Exercise description: Return exactly the lines of the records below, starting at the line that contains "The height and width of the screenshot is (275, 457)." and ending at the line that contains "You are a computer-use", with both of those lines kept.

Dataset excerpts:
Content starts
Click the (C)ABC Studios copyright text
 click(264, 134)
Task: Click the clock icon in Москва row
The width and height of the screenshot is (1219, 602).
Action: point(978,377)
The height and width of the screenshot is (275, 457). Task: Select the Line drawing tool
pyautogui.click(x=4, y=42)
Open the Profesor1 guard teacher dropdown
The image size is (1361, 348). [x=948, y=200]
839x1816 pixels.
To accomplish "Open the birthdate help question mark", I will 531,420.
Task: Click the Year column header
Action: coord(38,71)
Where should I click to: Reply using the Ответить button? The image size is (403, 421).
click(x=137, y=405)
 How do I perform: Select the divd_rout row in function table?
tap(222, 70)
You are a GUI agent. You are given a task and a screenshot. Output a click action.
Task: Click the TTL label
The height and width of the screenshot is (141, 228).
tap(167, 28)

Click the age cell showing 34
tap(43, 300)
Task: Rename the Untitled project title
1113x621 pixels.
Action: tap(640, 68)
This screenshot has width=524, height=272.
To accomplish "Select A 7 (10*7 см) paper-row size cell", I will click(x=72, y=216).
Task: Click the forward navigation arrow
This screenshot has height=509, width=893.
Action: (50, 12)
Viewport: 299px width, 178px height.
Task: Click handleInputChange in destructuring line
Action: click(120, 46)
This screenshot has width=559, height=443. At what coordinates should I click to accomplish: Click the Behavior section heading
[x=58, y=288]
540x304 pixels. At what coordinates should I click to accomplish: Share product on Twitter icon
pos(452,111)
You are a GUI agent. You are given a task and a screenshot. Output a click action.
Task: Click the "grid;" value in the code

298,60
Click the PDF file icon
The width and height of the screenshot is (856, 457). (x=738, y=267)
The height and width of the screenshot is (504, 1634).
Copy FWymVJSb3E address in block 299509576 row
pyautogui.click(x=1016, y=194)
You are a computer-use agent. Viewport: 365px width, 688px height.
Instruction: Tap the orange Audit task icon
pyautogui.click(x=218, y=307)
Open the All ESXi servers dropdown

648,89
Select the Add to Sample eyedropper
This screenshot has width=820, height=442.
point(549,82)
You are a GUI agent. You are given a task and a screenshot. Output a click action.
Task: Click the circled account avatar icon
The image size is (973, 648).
Content ends
Task solution:
The height and width of the screenshot is (275, 457). Task: Select the Line drawing tool
pyautogui.click(x=4, y=42)
Open the Profesor1 guard teacher dropdown
The image size is (1361, 348). [x=948, y=200]
839x1816 pixels.
To accomplish "Open the birthdate help question mark", I will 531,420.
Task: Click the Year column header
Action: coord(38,71)
Where should I click to: Reply using the Ответить button? The image size is (403, 421).
click(x=137, y=405)
 How do I perform: Select the divd_rout row in function table?
tap(222, 70)
You are a GUI agent. You are given a task and a screenshot. Output a click action.
Task: Click the TTL label
The height and width of the screenshot is (141, 228).
tap(167, 28)

Click the age cell showing 34
tap(43, 300)
Task: Rename the Untitled project title
1113x621 pixels.
Action: tap(640, 68)
This screenshot has width=524, height=272.
To accomplish "Select A 7 (10*7 см) paper-row size cell", I will click(x=72, y=216).
Task: Click the forward navigation arrow
This screenshot has height=509, width=893.
Action: (50, 12)
Viewport: 299px width, 178px height.
Task: Click handleInputChange in destructuring line
Action: click(120, 46)
This screenshot has width=559, height=443. At what coordinates should I click to accomplish: Click the Behavior section heading
[x=58, y=288]
540x304 pixels. At what coordinates should I click to accomplish: Share product on Twitter icon
pos(452,111)
You are a GUI agent. You are given a task and a screenshot. Output a click action.
Task: Click the "grid;" value in the code

298,60
Click the PDF file icon
The width and height of the screenshot is (856, 457). (x=738, y=267)
The height and width of the screenshot is (504, 1634).
Copy FWymVJSb3E address in block 299509576 row
pyautogui.click(x=1016, y=194)
You are a computer-use agent. Viewport: 365px width, 688px height.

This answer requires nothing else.